## Soal:
Tolong lanjutkan tulisan tentang jamaah haji asal Surabaya yang mengamuk di Mekkah, dimulai setelah kalimat terakhir yang ditampilkan.

## Petikan Teks:
§

Selasa, 25 November 2008

Haji Bonek

Ram Surahman
rambenjeng@gmail.com

Haji bonek. Komentar spontan seorang teman saat membaca berita calon jamaah haji (CJH) asal Surabaya ngamuk kala menunggu jemputan di Mekkah. Seperti yang dilaporkan Radar Surabaya (Sabtu, 22/11), jamaah yang kalap sempat lakukan perusakan komputer dan melukai petugas haji di sana. Masya Allah.
Peristiwa tersebut jelas sangat memprihatinkan. Masak, para tamu Allah, umbar emosional seperti itu. Sebagai seorang muslim yang diberi kesempatan memenuhi panggilan Tuhan-Nya, tentu perilaku seperti ini sama sekali tak bisa ditolelir. Secara teologis, perilaku seperti itu sama sekali tak dibenarkan. Bukankah Allah bersama orang-orang yang sabar? (QS. 2:153)

§

## Data Tercatat:
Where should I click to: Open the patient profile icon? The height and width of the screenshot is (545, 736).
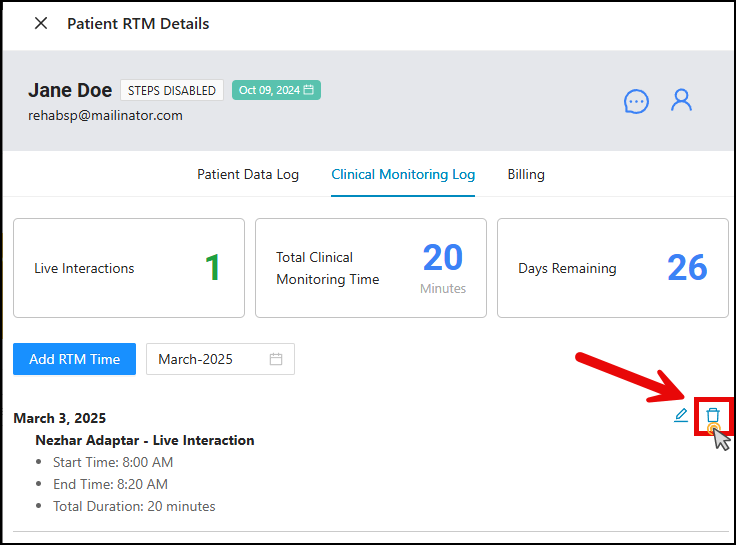coord(682,100)
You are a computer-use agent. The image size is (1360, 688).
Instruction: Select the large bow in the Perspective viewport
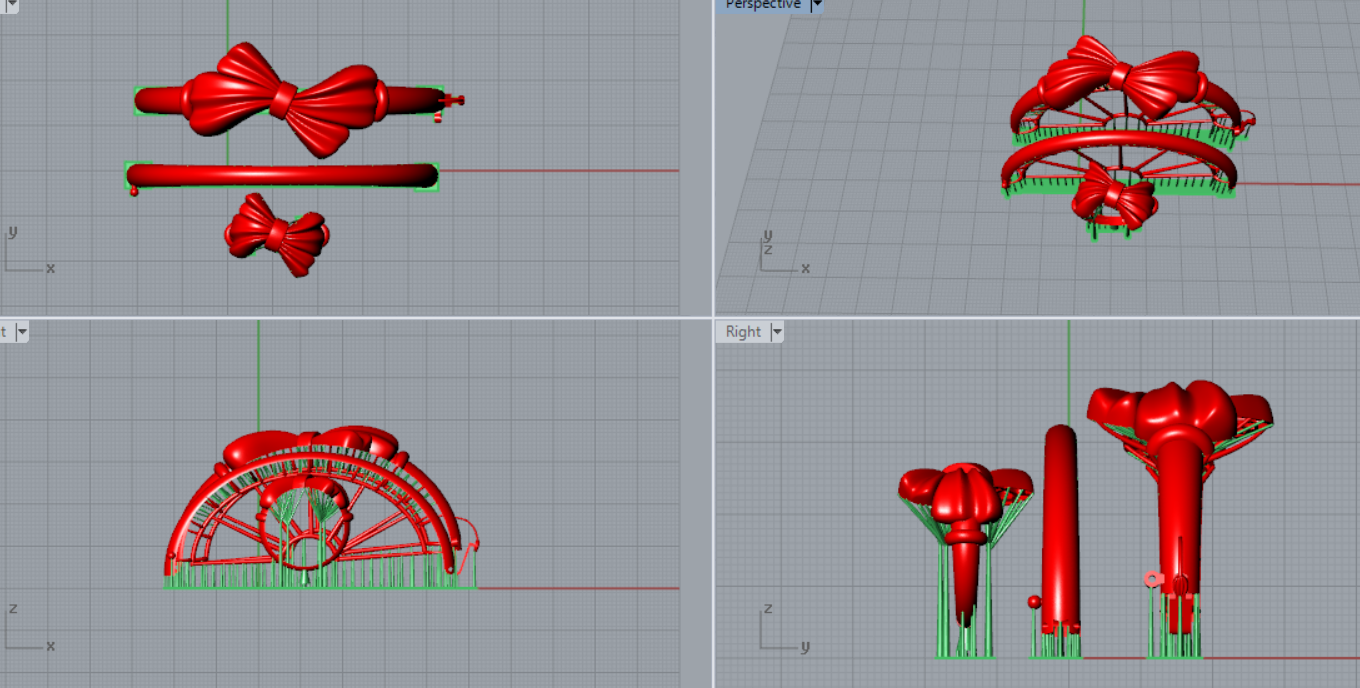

§

## Hasil Latihan:
Kendati begitu, sebutan haji bonek saya kira bukan istilah yang tepat. Bukan saja, bonek –sebutan yang merujuk para perilaku suporter Surabaya- saat ini sudah mulai berubah. Mereka mulai coba menampilkan wajah yang lebih santun dan teduh.
Selain itu, menghantam mereka dengan ayat kesabaran juga kurang bijak.
Seruan menjaga kesabaran tak harus dimaknai lemah seperti itu. Tuhan, tentu tak akan menurunkan ayat ini untuk menjadikan seorang muslim pasif. Terima apa adanya atas segala eksploitasi yang diterima. Justru, ayat tersebut mengandung semangat progresif. Sabar adalah sebuah titik akhir setelah seseorang melakukan ikhtiar dengan sungguh-sungguh. Berusaha semaksimal mungkin demi dapatkan hasil yang maksimal pula. Baru setelah itu berserah diri dengan menjunjung kesabaran.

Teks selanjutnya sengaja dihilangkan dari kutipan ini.